JOURNAL ISSUE 1
1998/1999

table of contents | abstracts

From Pathology to Participation?: Reflections on Local Community Development Programmes in Bosnia and Croatia and Prospects for the Future
Paul Stubbs

ABSTRACT

Community development approaches have been relatively underdeveloped in Bosnia and Croatia dispite the often stated axiom that social work is work with individuals, groups and communities. A legacy of pathologising, individualistic, frameworks, dominated by psychologists and defectologists has combined with dominant political trends to make social perspectives seem like socialism and therefore bad. The conflicts since 1991 have produced an unholy alliance between local and foreign psychologists which has emphasized expensive, professionalizing, and centralized psycho-social work rather than community development. The impetus, ideology, and practice of community development could emerge from 'Western' countries (e.g. US and UK) where local community development is part of a politicized social work seeking to challenge poverty and oppression, from the developing world where social movements involve social workers in promoting social mobilization and advocacy, and in Central and Eastern Europe where people power, allied to concepts of civil society, has produced profound social changes, and may lead to new definitions of social work.
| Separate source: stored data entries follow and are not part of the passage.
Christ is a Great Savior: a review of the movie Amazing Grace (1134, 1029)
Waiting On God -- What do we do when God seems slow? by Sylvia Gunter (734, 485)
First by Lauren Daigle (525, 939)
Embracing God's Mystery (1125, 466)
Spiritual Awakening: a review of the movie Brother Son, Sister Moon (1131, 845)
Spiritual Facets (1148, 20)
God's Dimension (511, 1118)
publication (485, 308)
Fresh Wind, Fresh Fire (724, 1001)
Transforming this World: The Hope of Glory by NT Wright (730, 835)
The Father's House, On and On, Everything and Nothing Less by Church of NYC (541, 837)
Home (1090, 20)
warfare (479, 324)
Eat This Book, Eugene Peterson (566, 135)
Local community development approaches are more effective than other approaches because of their non stigmatizing features. However, community development is primarily an approach and an attitude and not a set of hard and fast rules which can be applied in all situations and all cultures. There are examples of projects in Croatia and Bosnia-Herzegovina which, at least implicitly, adopt a community development approach. These include an NGO working in a deprived area of Zagreb with a large Roma population and an international volunteer project in Gornji Vakuf, a divided Croat-Bosnjak town in Central Bosnia, which combines local social development and peace building. Questions are asked about how such projects should be evaluated, and about the balance between local, international NGO, and public provision. The true community development social workers in Croatia and Bosnia who are human rights activists, workers in emerging women's groups, and so on, rather than those with a Diploma whose role is primarily one of administrative relief of poverty, individualistic work, and/or being the servants of psychologists.